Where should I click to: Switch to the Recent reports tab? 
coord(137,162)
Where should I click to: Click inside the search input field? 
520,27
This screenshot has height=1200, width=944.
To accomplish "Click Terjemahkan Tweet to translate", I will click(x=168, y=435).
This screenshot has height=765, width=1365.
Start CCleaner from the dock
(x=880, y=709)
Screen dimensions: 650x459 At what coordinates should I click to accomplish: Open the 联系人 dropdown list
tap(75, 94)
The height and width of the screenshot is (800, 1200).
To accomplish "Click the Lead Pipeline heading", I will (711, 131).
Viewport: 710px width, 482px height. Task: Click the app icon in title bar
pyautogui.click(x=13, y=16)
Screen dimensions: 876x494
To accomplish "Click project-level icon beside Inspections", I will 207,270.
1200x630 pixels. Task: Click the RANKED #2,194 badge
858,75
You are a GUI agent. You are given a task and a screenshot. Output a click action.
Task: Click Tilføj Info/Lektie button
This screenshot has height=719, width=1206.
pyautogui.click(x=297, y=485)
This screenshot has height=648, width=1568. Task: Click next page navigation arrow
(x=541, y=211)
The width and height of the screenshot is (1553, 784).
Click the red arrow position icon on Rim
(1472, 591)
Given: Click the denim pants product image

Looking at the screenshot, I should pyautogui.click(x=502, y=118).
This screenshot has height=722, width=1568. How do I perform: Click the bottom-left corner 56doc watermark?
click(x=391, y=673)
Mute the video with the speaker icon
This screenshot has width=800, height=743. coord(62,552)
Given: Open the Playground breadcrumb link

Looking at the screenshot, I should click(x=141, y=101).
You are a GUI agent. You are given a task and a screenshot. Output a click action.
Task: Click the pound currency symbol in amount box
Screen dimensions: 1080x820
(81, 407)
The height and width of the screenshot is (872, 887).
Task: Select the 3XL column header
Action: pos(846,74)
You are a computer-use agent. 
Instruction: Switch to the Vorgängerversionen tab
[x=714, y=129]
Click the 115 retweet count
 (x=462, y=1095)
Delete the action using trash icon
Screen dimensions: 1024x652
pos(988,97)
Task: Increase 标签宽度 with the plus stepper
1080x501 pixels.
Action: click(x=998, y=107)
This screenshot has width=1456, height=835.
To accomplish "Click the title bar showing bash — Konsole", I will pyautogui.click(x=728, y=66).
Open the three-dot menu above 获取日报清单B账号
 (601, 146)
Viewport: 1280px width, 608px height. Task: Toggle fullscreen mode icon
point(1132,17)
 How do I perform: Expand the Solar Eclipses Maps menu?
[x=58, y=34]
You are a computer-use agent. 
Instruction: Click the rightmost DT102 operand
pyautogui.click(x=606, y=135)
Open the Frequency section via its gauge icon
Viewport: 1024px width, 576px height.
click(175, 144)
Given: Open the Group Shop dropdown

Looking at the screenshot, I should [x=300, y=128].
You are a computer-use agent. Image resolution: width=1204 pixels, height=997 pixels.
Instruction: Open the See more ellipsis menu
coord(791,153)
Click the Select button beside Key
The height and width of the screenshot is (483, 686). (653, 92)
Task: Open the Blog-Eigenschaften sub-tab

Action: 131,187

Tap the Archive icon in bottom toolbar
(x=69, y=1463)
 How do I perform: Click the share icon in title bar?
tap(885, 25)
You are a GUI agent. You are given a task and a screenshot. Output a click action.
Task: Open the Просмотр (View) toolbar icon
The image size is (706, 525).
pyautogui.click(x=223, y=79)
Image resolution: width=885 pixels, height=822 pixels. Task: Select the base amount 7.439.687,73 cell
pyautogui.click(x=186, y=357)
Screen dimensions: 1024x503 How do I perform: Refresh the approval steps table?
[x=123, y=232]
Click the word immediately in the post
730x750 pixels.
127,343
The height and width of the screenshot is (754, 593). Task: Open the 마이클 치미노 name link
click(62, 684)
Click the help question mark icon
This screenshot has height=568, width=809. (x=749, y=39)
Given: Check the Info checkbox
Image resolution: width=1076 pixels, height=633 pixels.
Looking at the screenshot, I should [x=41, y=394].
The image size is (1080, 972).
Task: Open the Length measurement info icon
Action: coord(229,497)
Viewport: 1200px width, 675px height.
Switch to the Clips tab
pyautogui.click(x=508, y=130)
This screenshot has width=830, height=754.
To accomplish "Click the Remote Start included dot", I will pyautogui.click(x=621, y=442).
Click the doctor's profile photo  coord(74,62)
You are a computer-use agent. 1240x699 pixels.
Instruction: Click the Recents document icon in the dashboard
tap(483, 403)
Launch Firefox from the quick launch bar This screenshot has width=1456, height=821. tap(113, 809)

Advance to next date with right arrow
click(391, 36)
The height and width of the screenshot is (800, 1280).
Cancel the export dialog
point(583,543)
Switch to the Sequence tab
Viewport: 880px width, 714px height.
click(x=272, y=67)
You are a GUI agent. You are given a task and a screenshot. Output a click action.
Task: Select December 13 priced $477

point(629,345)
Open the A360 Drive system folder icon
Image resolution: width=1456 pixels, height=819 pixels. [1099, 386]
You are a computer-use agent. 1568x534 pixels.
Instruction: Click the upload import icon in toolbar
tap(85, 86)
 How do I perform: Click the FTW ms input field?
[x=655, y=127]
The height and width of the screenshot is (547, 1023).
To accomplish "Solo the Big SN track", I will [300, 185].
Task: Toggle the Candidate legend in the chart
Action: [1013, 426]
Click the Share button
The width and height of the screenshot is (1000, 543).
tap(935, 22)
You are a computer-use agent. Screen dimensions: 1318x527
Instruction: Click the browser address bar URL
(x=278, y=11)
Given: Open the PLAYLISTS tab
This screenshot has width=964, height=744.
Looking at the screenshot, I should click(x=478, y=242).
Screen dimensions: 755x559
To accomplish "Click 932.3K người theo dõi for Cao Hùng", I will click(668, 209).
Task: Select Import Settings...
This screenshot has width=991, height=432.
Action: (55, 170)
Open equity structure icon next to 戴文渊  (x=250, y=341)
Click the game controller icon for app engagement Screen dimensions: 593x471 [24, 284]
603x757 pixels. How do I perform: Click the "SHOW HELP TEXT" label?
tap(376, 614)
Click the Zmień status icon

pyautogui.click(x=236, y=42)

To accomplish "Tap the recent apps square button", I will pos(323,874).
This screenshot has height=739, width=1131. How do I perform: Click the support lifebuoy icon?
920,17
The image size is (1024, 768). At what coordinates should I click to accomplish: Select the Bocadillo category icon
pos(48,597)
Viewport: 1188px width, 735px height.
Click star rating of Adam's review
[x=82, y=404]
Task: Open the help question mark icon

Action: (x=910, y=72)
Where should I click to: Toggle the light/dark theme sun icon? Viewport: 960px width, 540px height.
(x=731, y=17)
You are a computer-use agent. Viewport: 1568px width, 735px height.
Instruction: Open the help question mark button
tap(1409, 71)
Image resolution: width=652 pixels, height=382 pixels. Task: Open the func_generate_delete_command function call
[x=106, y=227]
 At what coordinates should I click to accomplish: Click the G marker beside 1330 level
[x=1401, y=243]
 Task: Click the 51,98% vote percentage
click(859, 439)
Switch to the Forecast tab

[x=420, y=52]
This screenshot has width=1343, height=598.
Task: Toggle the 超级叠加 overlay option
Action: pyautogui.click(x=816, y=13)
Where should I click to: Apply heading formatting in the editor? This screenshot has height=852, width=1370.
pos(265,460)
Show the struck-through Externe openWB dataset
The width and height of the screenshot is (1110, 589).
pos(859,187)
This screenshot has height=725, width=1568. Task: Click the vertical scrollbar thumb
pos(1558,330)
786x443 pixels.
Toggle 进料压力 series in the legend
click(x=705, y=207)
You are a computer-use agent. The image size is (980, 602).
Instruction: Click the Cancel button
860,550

▬▬▬▬▬▬

Work to complete: Nothing in the entries should be skipped. Output them all exactly.

Output:
Where should I click to: Switch to the Recent reports tab? 
coord(137,162)
Where should I click to: Click inside the search input field? 
520,27
This screenshot has height=1200, width=944.
To accomplish "Click Terjemahkan Tweet to translate", I will click(x=168, y=435).
This screenshot has height=765, width=1365.
Start CCleaner from the dock
(x=880, y=709)
Screen dimensions: 650x459 At what coordinates should I click to accomplish: Open the 联系人 dropdown list
tap(75, 94)
The height and width of the screenshot is (800, 1200).
To accomplish "Click the Lead Pipeline heading", I will (711, 131).
Viewport: 710px width, 482px height. Task: Click the app icon in title bar
pyautogui.click(x=13, y=16)
Screen dimensions: 876x494
To accomplish "Click project-level icon beside Inspections", I will 207,270.
1200x630 pixels. Task: Click the RANKED #2,194 badge
858,75
You are a GUI agent. You are given a task and a screenshot. Output a click action.
Task: Click Tilføj Info/Lektie button
This screenshot has height=719, width=1206.
pyautogui.click(x=297, y=485)
This screenshot has height=648, width=1568. Task: Click next page navigation arrow
(x=541, y=211)
The width and height of the screenshot is (1553, 784).
Click the red arrow position icon on Rim
(1472, 591)
Given: Click the denim pants product image

Looking at the screenshot, I should pyautogui.click(x=502, y=118).
This screenshot has height=722, width=1568. How do I perform: Click the bottom-left corner 56doc watermark?
click(x=391, y=673)
Mute the video with the speaker icon
This screenshot has width=800, height=743. coord(62,552)
Given: Open the Playground breadcrumb link

Looking at the screenshot, I should click(x=141, y=101).
You are a GUI agent. You are given a task and a screenshot. Output a click action.
Task: Click the pound currency symbol in amount box
Screen dimensions: 1080x820
(81, 407)
The height and width of the screenshot is (872, 887).
Task: Select the 3XL column header
Action: pos(846,74)
You are a computer-use agent. 
Instruction: Switch to the Vorgängerversionen tab
[x=714, y=129]
Click the 115 retweet count
 (x=462, y=1095)
Delete the action using trash icon
Screen dimensions: 1024x652
pos(988,97)
Task: Increase 标签宽度 with the plus stepper
1080x501 pixels.
Action: click(x=998, y=107)
This screenshot has width=1456, height=835.
To accomplish "Click the title bar showing bash — Konsole", I will pyautogui.click(x=728, y=66).
Open the three-dot menu above 获取日报清单B账号
 (601, 146)
Viewport: 1280px width, 608px height. Task: Toggle fullscreen mode icon
point(1132,17)
 How do I perform: Expand the Solar Eclipses Maps menu?
[x=58, y=34]
You are a computer-use agent. 
Instruction: Click the rightmost DT102 operand
pyautogui.click(x=606, y=135)
Open the Frequency section via its gauge icon
Viewport: 1024px width, 576px height.
click(175, 144)
Given: Open the Group Shop dropdown

Looking at the screenshot, I should [x=300, y=128].
You are a computer-use agent. Image resolution: width=1204 pixels, height=997 pixels.
Instruction: Open the See more ellipsis menu
coord(791,153)
Click the Select button beside Key
The height and width of the screenshot is (483, 686). (653, 92)
Task: Open the Blog-Eigenschaften sub-tab

Action: 131,187

Tap the Archive icon in bottom toolbar
(x=69, y=1463)
 How do I perform: Click the share icon in title bar?
tap(885, 25)
You are a GUI agent. You are given a task and a screenshot. Output a click action.
Task: Open the Просмотр (View) toolbar icon
The image size is (706, 525).
pyautogui.click(x=223, y=79)
Image resolution: width=885 pixels, height=822 pixels. Task: Select the base amount 7.439.687,73 cell
pyautogui.click(x=186, y=357)
Screen dimensions: 1024x503 How do I perform: Refresh the approval steps table?
[x=123, y=232]
Click the word immediately in the post
730x750 pixels.
127,343
The height and width of the screenshot is (754, 593). Task: Open the 마이클 치미노 name link
click(62, 684)
Click the help question mark icon
This screenshot has height=568, width=809. (x=749, y=39)
Given: Check the Info checkbox
Image resolution: width=1076 pixels, height=633 pixels.
Looking at the screenshot, I should [x=41, y=394].
The image size is (1080, 972).
Task: Open the Length measurement info icon
Action: coord(229,497)
Viewport: 1200px width, 675px height.
Switch to the Clips tab
pyautogui.click(x=508, y=130)
This screenshot has width=830, height=754.
To accomplish "Click the Remote Start included dot", I will pyautogui.click(x=621, y=442).
Click the doctor's profile photo  coord(74,62)
You are a computer-use agent. 1240x699 pixels.
Instruction: Click the Recents document icon in the dashboard
tap(483, 403)
Launch Firefox from the quick launch bar This screenshot has width=1456, height=821. tap(113, 809)

Advance to next date with right arrow
click(391, 36)
The height and width of the screenshot is (800, 1280).
Cancel the export dialog
point(583,543)
Switch to the Sequence tab
Viewport: 880px width, 714px height.
click(x=272, y=67)
You are a GUI agent. You are given a task and a screenshot. Output a click action.
Task: Select December 13 priced $477

point(629,345)
Open the A360 Drive system folder icon
Image resolution: width=1456 pixels, height=819 pixels. [1099, 386]
You are a computer-use agent. 1568x534 pixels.
Instruction: Click the upload import icon in toolbar
tap(85, 86)
 How do I perform: Click the FTW ms input field?
[x=655, y=127]
The height and width of the screenshot is (547, 1023).
To accomplish "Solo the Big SN track", I will [300, 185].
Task: Toggle the Candidate legend in the chart
Action: [1013, 426]
Click the Share button
The width and height of the screenshot is (1000, 543).
tap(935, 22)
You are a computer-use agent. Screen dimensions: 1318x527
Instruction: Click the browser address bar URL
(x=278, y=11)
Given: Open the PLAYLISTS tab
This screenshot has width=964, height=744.
Looking at the screenshot, I should click(x=478, y=242).
Screen dimensions: 755x559
To accomplish "Click 932.3K người theo dõi for Cao Hùng", I will click(668, 209).
Task: Select Import Settings...
This screenshot has width=991, height=432.
Action: (55, 170)
Open equity structure icon next to 戴文渊  (x=250, y=341)
Click the game controller icon for app engagement Screen dimensions: 593x471 [24, 284]
603x757 pixels. How do I perform: Click the "SHOW HELP TEXT" label?
tap(376, 614)
Click the Zmień status icon

pyautogui.click(x=236, y=42)

To accomplish "Tap the recent apps square button", I will pos(323,874).
This screenshot has height=739, width=1131. How do I perform: Click the support lifebuoy icon?
920,17
The image size is (1024, 768). At what coordinates should I click to accomplish: Select the Bocadillo category icon
pos(48,597)
Viewport: 1188px width, 735px height.
Click star rating of Adam's review
[x=82, y=404]
Task: Open the help question mark icon

Action: (x=910, y=72)
Where should I click to: Toggle the light/dark theme sun icon? Viewport: 960px width, 540px height.
(x=731, y=17)
You are a computer-use agent. Viewport: 1568px width, 735px height.
Instruction: Open the help question mark button
tap(1409, 71)
Image resolution: width=652 pixels, height=382 pixels. Task: Open the func_generate_delete_command function call
[x=106, y=227]
 At what coordinates should I click to accomplish: Click the G marker beside 1330 level
[x=1401, y=243]
 Task: Click the 51,98% vote percentage
click(859, 439)
Switch to the Forecast tab

[x=420, y=52]
This screenshot has width=1343, height=598.
Task: Toggle the 超级叠加 overlay option
Action: pyautogui.click(x=816, y=13)
Where should I click to: Apply heading formatting in the editor? This screenshot has height=852, width=1370.
pos(265,460)
Show the struck-through Externe openWB dataset
The width and height of the screenshot is (1110, 589).
pos(859,187)
This screenshot has height=725, width=1568. Task: Click the vertical scrollbar thumb
pos(1558,330)
786x443 pixels.
Toggle 进料压力 series in the legend
click(x=705, y=207)
You are a computer-use agent. The image size is (980, 602).
Instruction: Click the Cancel button
860,550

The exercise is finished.